Here in New Orleans much of the discussion on talk radio is centered on the Coast Guard's handling of the BP/ Deepwater Horizon oil disaster. Following the lackluster response to Katrina, the general public and local officials want swift and decisive action from federal responders. The problem is that the existing process set up by law makes the spiller responsible for the clean-up. The federal government requires operators to have response plans and contracts in place to clean up oil spills. The feds are responsible to make sure that the approved plans are followed. The general public and local officials have little understanding or tolerance for such processes during an emergency. In fact, some people seem to think that in a disaster all laws become suggestions commonly referred to as "red tape."


If we want to improve our response in the future we must look at the factors which make government respond the way it does: laws and regulations. If an agency charged with enforcing laws and regulations steps in to intervene on response activities, they are looked at as obstructionist bureaucrats. Nothing will make federal agencies respond differently the next time by declaring them "Stuck on stupid." Perhaps if the federal on-scene coordinator had waiver authority for all laws and regulations, and was shielded from all personal liability, the response would be smoother. Short of that, I suspect the general public will continue to be disappointed.


The Coast Guard is not perfect, and the disappointment of the public is understandable.

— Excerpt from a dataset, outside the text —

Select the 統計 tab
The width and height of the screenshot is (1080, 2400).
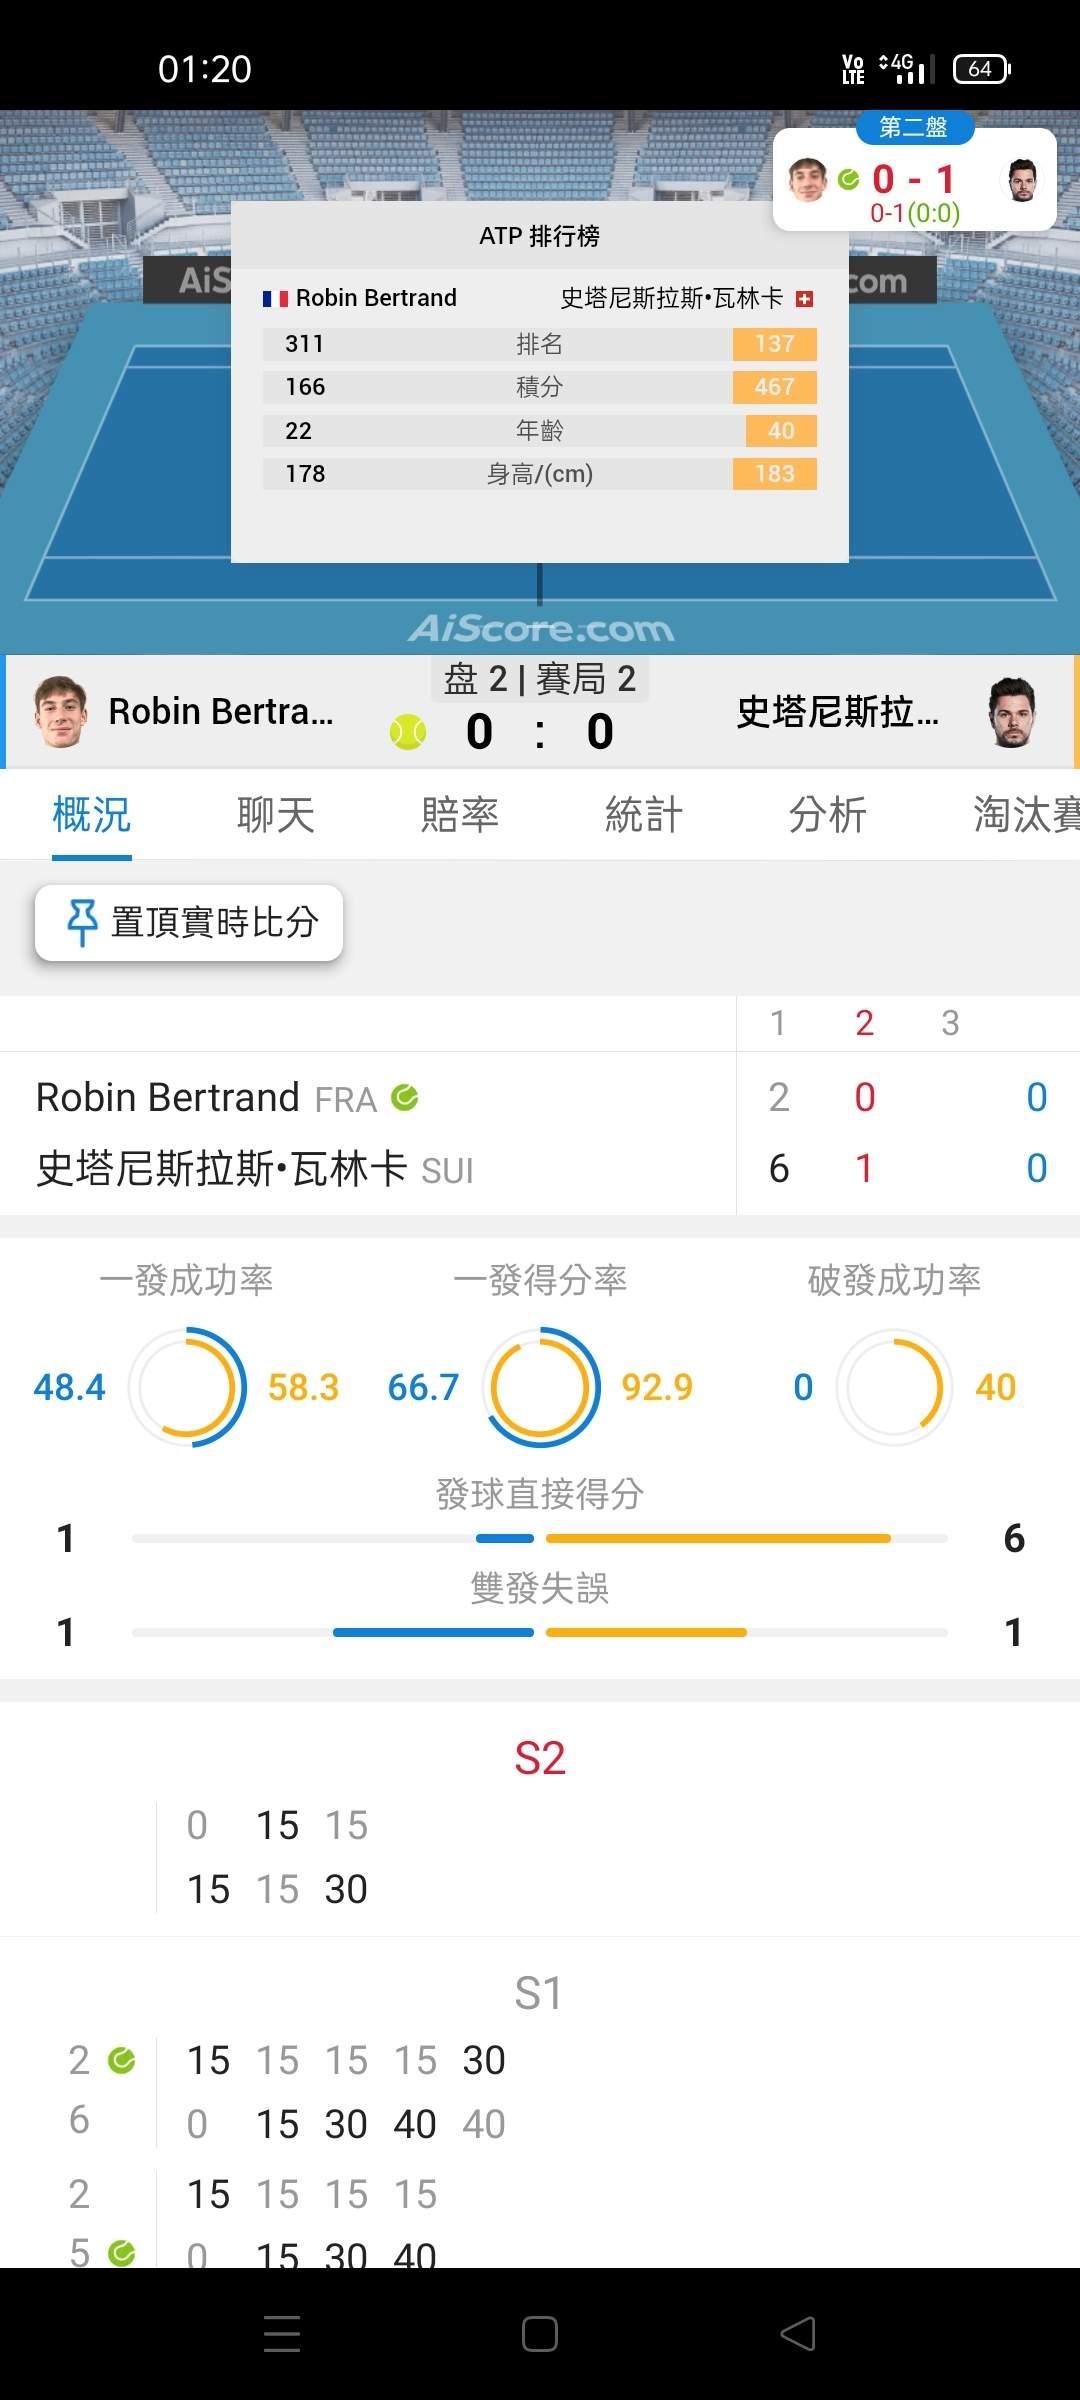point(644,815)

However, the assertion that is being thrown about on talk radio and other media, that the Coast Guard and BP are in cahoots, is absurd. The latest accusation has resulted from a battle of letters between a parish president and a Coast Guard Admiral. According to NOLA.com, on July 22, St. Tammany Parish President Kevin Davis issued an executive order threatening arrest of anyone who tries to remove the barges protecting Lake Pontchartrain from encroaching oil. Davis issued that executive order after receiving a letter from Rear Adm. Paul Zukunft explaining that oil response assets would be repositioned due to an approaching storm. Rear Adm. Zukunft responded to Kevin Davis' executive order with a letter which, according to the local Fox 8 News affiliate, states, "I am concerned that the tone of this order is inconsistent with your avowed desire to be a contributing partner in this response. For these reasons, I respectfully ask that you either rescind this order or take all action necessary to ensure that there is no interference with the ongoing federal response. Interference with personnel acting at the direction of the federal on-scene coordinator is a federal offense." The letter was "cc'd" to the U.S. attorney. The resulting story being spun in the local media is that the Coast Guard has threatened to arrest the parish president, which provides more evidence that the Coast Guard is looking out for BP's interests and not the interest of the taxpayers.


The Coast Guard may be guilty of officiousness but certainly not conspiracy. It is difficult to win in the court of public opinion when local officials have the upper hand when dealing with the media. But the media spin must be considered on every action taken these days, even when drafting letters not intended for public disclosure. Who would have thought that five years after the Coast Guard performed heroically in the saving of over 24,000 lives during Hurricane Katrina, that they would be publically booed by the same citizens when their presence was announced at a minor league baseball game?